What is left of the ancient forest is on the other side of the base from where we are standing, at the top of the hill. To reach the small grove of cork oaks, the next day we walk for almost an hour around the military compound in the opposite direction, heading counter-clockwise around the perimeter. During the walk, I meet Cristina Di Pietro, a local activist and the author of Oltre le Reti, a memoir of the most intense period of the mobilisation that was published in 2018. “Just living in Sicily is a struggle,” she tells me. During our conversation, I am reminded of what others have told me during the protest camp, and I begin to understand the difficult predicament faced by Sicily today. The crux of the matter is that the island has long been one of the most marginalised regions of Italy, plagued by environmental problems (water scarcity, extreme heat and wildfires), endemic political problems like corruption and the mafia, and the terminal underfunding of public services that is seeing more and more hospitals and schools close down.
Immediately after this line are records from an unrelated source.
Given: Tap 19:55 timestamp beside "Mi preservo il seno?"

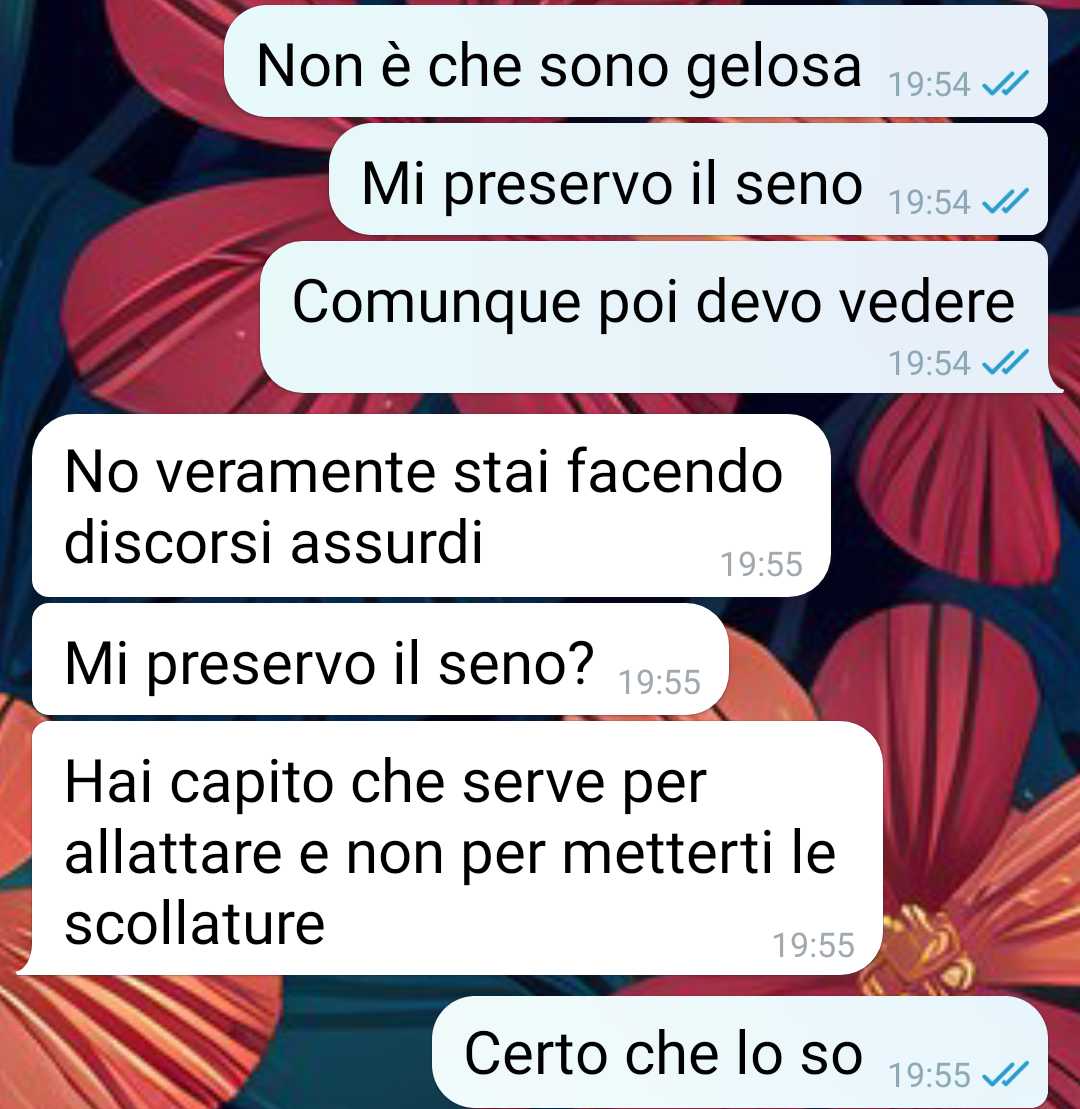Looking at the screenshot, I should (x=659, y=683).
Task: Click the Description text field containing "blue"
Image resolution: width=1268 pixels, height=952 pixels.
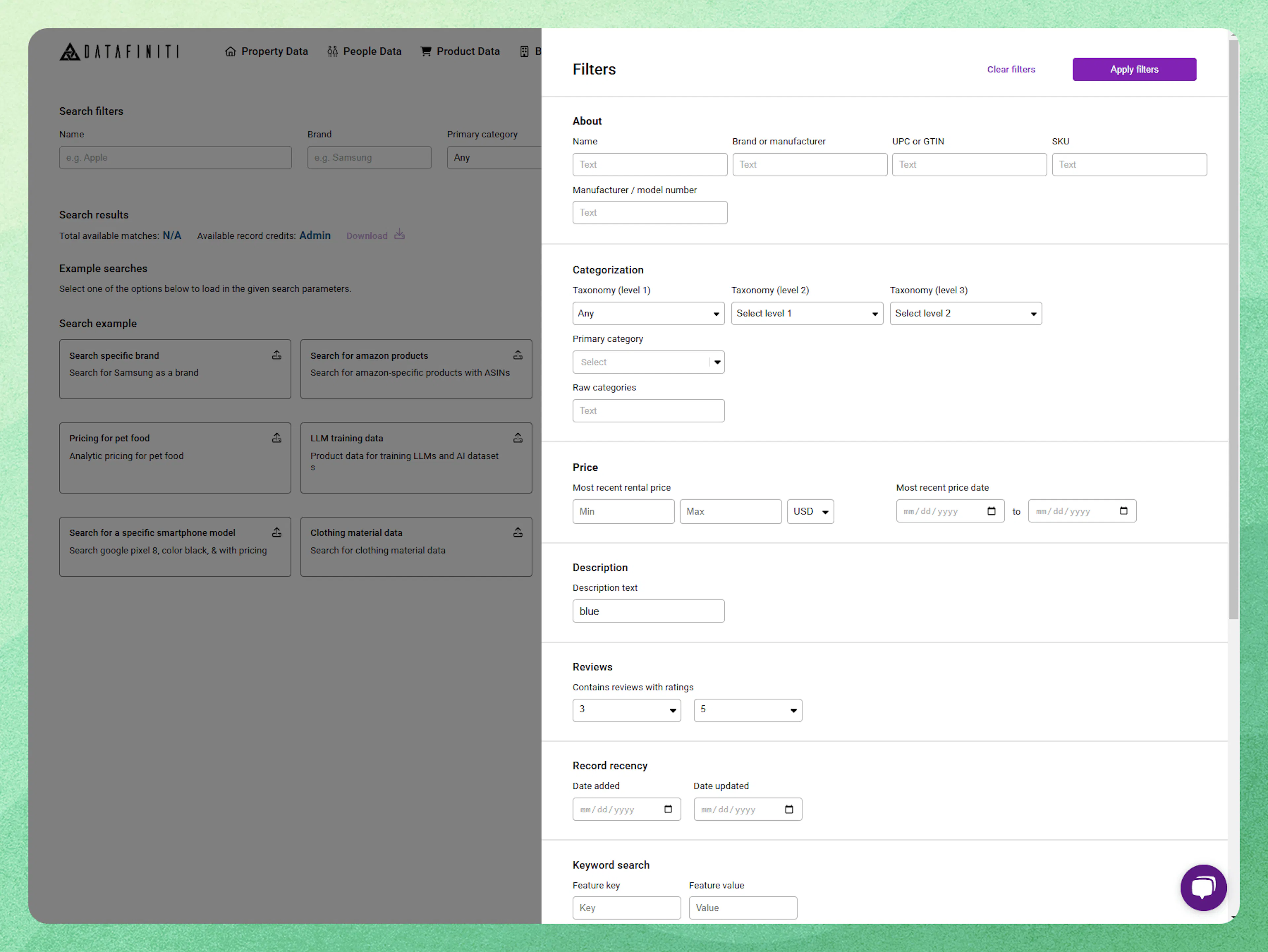Action: [648, 611]
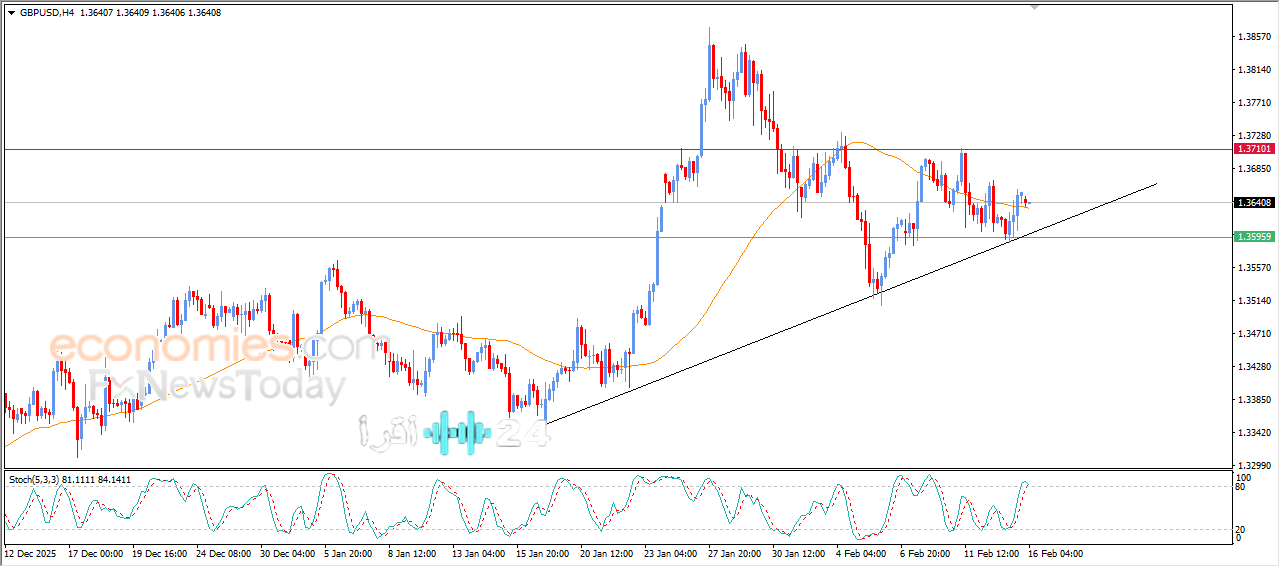Click the stochastic 80 level label
The height and width of the screenshot is (567, 1280).
click(1240, 488)
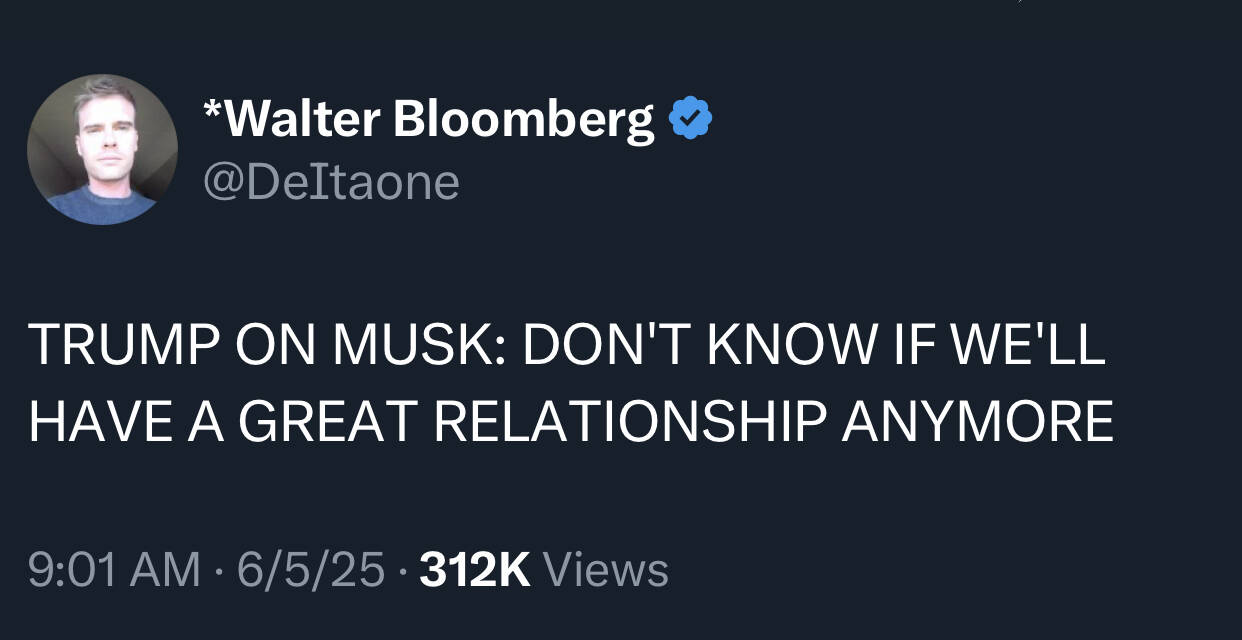Click the 312K view count number
Image resolution: width=1242 pixels, height=640 pixels.
[x=475, y=569]
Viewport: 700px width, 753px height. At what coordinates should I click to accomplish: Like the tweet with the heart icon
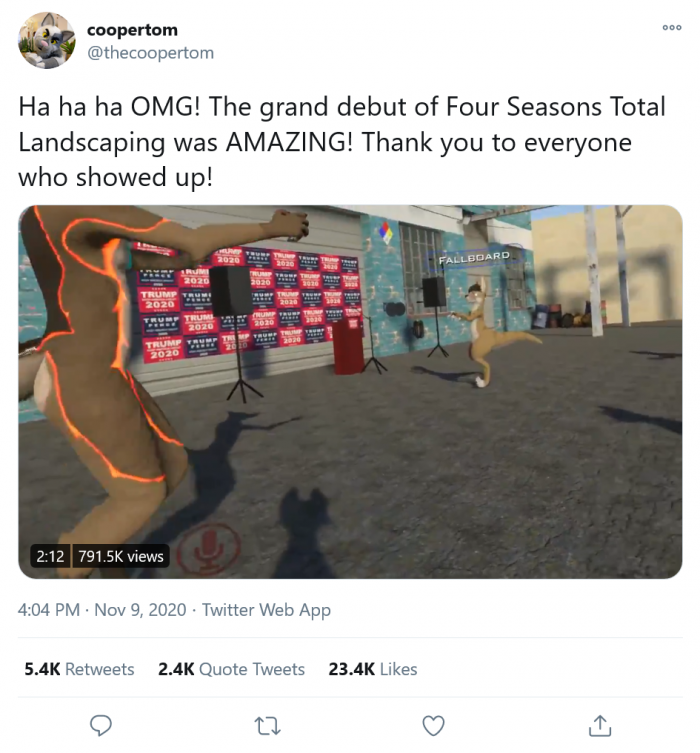433,725

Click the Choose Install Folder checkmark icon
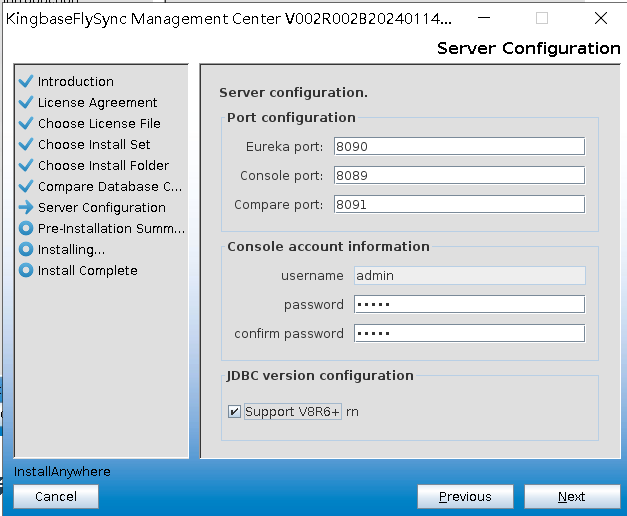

The fact that the island also happens to be considered by the US military as one of the most strategic sites in the whole Mediterranean adds a whole new layer of strain on an already difficult situation, diverting funds, resources and political energy away from the urgent matters that make a place livable, which always come second to the island’s strategic role as a military outpost.
As we come to the edge of the ancient grove, the razor wire now far from view, we get a sense of how the place once was. At the heart of the grove, we stop in front of the so-called grande quercia, Italian for “great oak,” a majestic 450-year-old cork oak that is still surviving, a strong testament to the natural will to live in spite of adversity. Cork oaks are hardy trees, highly resistant to drought and extreme heat, even to wildfires when they are not too intense or too frequent. The ancient cork forest that was decimated by the arrival of the US military in the 1990s was the only forest of cork oaks in the whole island, but if the wildfires continue to ravage the island as they have done this year even this small part that has survived risks being lost.
Meanwhile, we learn, some local people have started attempting to buck the trend by reforesting another part of the Niscemi countryside, restoring underground water storage spots. A reminder that the war does not only kill and maim those caught up in actual conflicts, but is also a threat to the communities and environments that find their livelihoods turned inside out for the sake of a worldwide escalation.
Ultimately, it is from within these communities that a real sense of an alternative can begin to take hold.